NEW ORLEANS - The University of Texas M. D. Anderson Cancer Center offers these news items presented at the annual meeting of the American Society of Clinical Oncology meeting.

A large Phase III clinical trial of an EGFR inhibitor, Tarceva(tm), used in combination with chemotherapy to treat advanced lung cancer, did not show a survival advantage, but hinted that young non-smokers did benefit from the targeted therapy.

The results are similar to a clinical trial that tested a targeted therapy nearly identical in structure and function, Iressa, which was approved for use in 2003 based on evidence that the drug was best used for some non-smokers who developed lung cancer, says Roy Herbst, M.D., Ph.D., from M. D. Anderson Cancer Center.

Herbst, an associate professor in the Department of Thoracic/Head and Neck Medical Oncology, has tested both drugs and led this latest trial.
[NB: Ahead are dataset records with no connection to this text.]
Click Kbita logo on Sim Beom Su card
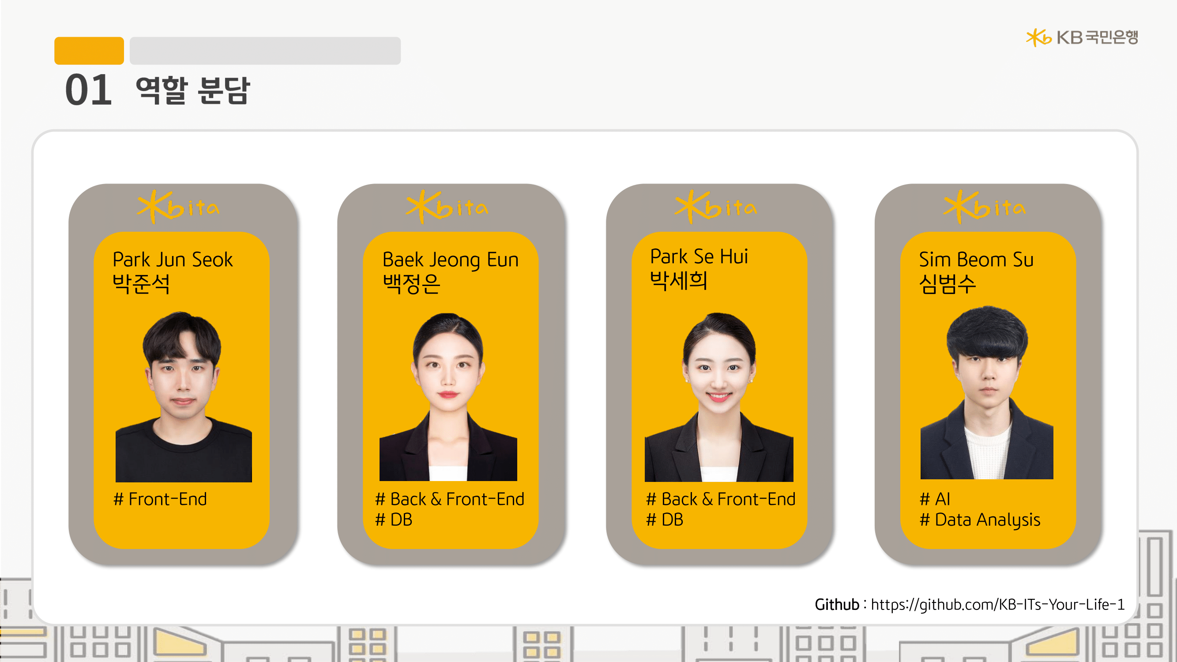The image size is (1177, 662). (985, 207)
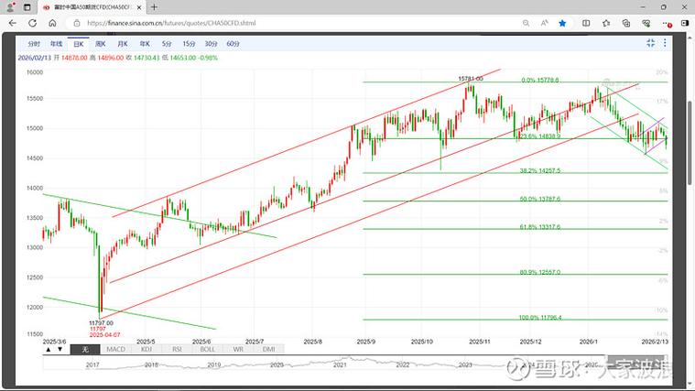Open dropdown beside chart fullscreen icon
The width and height of the screenshot is (695, 391).
point(666,43)
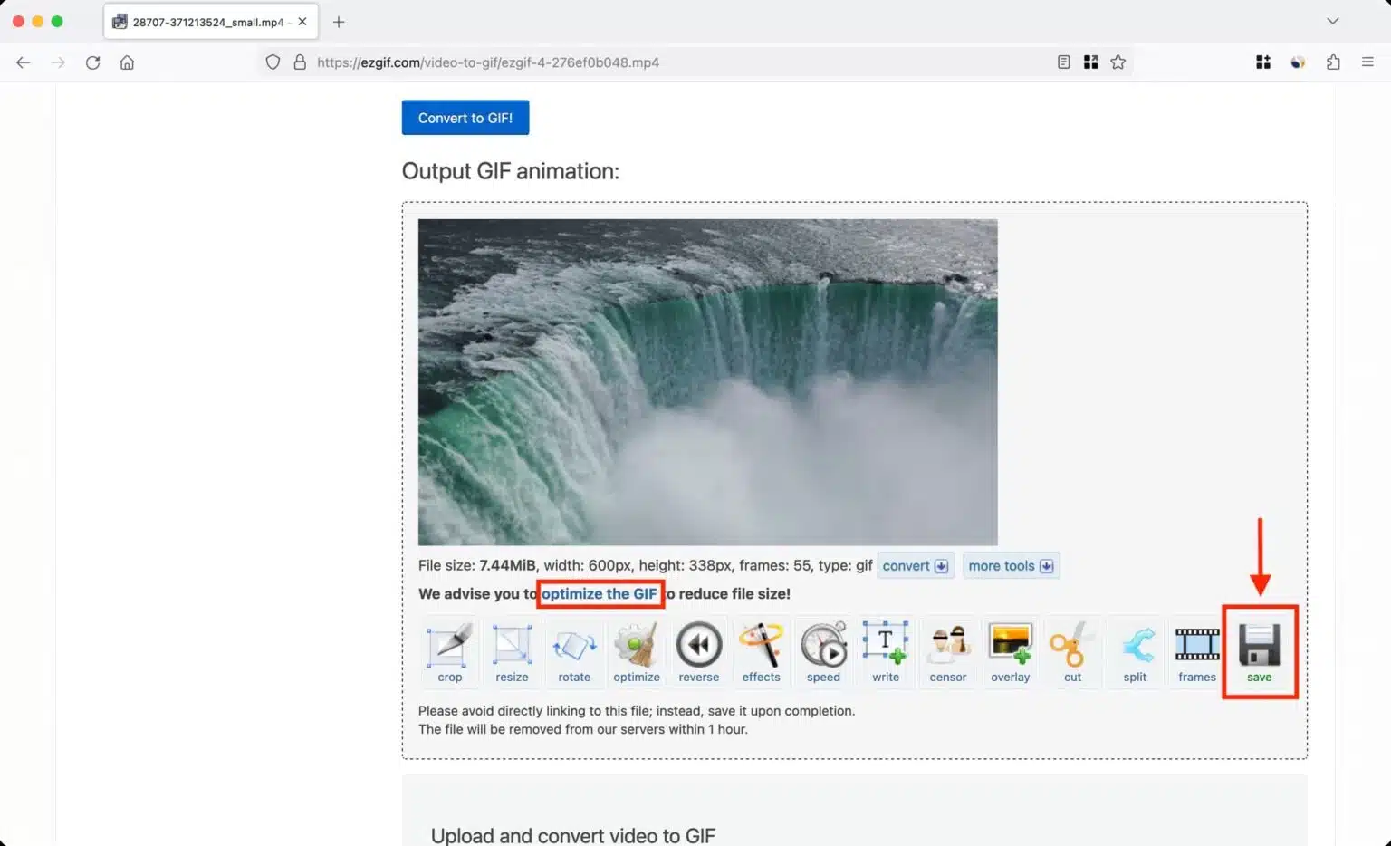Open the effects tool
Image resolution: width=1391 pixels, height=846 pixels.
tap(761, 650)
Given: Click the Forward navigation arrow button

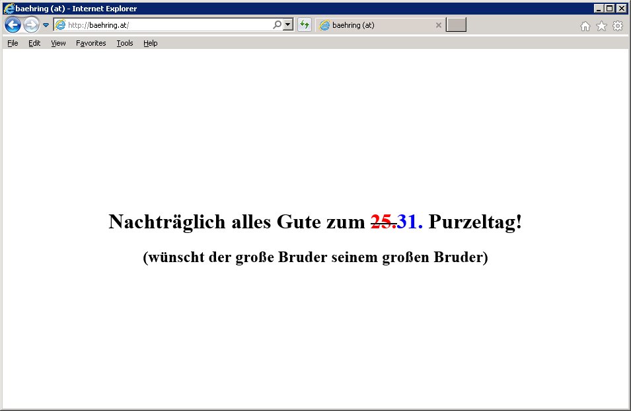Looking at the screenshot, I should pyautogui.click(x=31, y=25).
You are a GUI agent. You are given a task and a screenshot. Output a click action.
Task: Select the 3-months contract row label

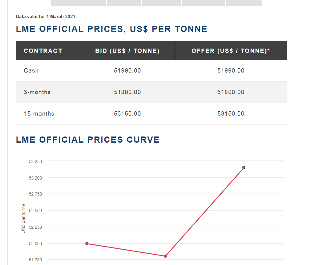click(37, 92)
"I think we know now that this class of drug does not function well when combined with chemotherapy," Herbst says. "That may be because the drug stops cells from growing, but that also makes them less sensitive to chemotherapy."

Tarceva (also known as OSI-774 or Erlotinib) inhibits a receptor on cancer cells for a protein called the epidermal growth factor (EGF), which helps spur cells to divide. Many types of cancer cells tend to produce too much EGF.

In the 1,059-patient double-blind, randomized trial, known as TRIBUTE, Tarceva used with chemotherapy was compared to treatment with chemotherapy and a placebo. The trial showed the safety of Tarceva, but did not show an overall benefit in survival or response between the groups.

Still, Herbst said a "bright spot" in the study was a sub-analysis, performed by researchers at the Memorial Sloan-Kettering Cancer Center that showed 69 young non-smokers treated with Tarceva survived 23 months versus 10 months for a group of 44 similar patients who used chemotherapy and a placebo drug. "There seemed to be a maintenance effect of Tarceva in patients who responded or had stable disease after chemotherapy," Herbst says, adding that "Tarceva deserves further study in those patients whose disease stabilizes or responds after chemotherapy treatment for non-small cell lung cancer."